The gap between the super rich and the rest of the world widened in the year as wealth continued to be owned by a small minority, the Oxfam has claimed.

In the World Economic Forum annual meeting in Switzerland, the charity showed a report highlighting a global system that rewards the super-rich and neglects the poor.

The Oxfam said its figures - which critics have queried - showed a failing system.

It blamed tax evasion, firms' influence on policy, erosion of workers' rights, and cost cutting for the widening gap.

Oxfam has produced similar reports for the past five years. In 2017 it calculated that the world's eight richest individuals had as much wealth as the poorest half of the world, reports BSS.

This year, 42 people now had as much wealth as the poorest half, but it revised last year's figure to 61, Oxfam said.

It said that the revision was due to improved data and said the trend of "widening inequality" remained.

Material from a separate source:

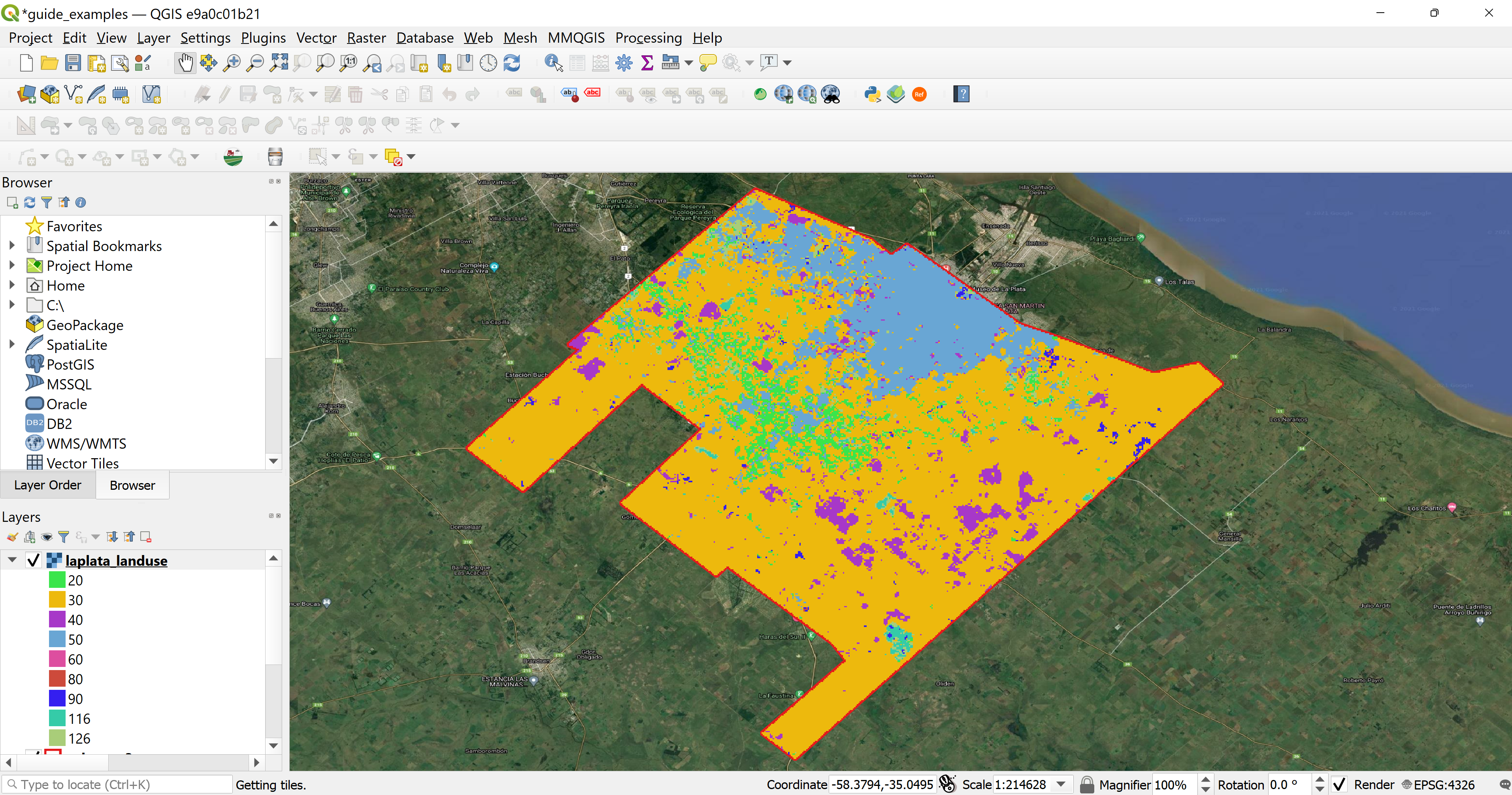Click Zoom Full extent icon
Screen dimensions: 1512x795
coord(279,62)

Winnie Byanyima, Oxfam's executive director, said, "(It) reveals how our economies are rewarding wealth rather than the hard work of millions of people."

"The few at the top get richer and richer and the millions at the bottom are trapped in poverty wages," Byanyima said.

She blamed "tax dodging" as a major cause of global inequality and urged leaders to clamp down on tax havens and plough money into education, healthcare and jobs for young people.

The annual report by Oxfam found that the number of billionaires rose at a rate of one every two days between March 2016 and March 2017.

Oxfam said that women workers were worst hit by global inequality as they consistently earn less than men and usually have lower paid and more insecure forms of work.

The World Economic Forum has previously estimated that it would take 217 years before women earn as much as men and have equal representation in the workplace.

Oxfam called for all workers to receive a minimum living wage, the elimination of the gender pay gap and tougher rules to crackdown on tax avoidance.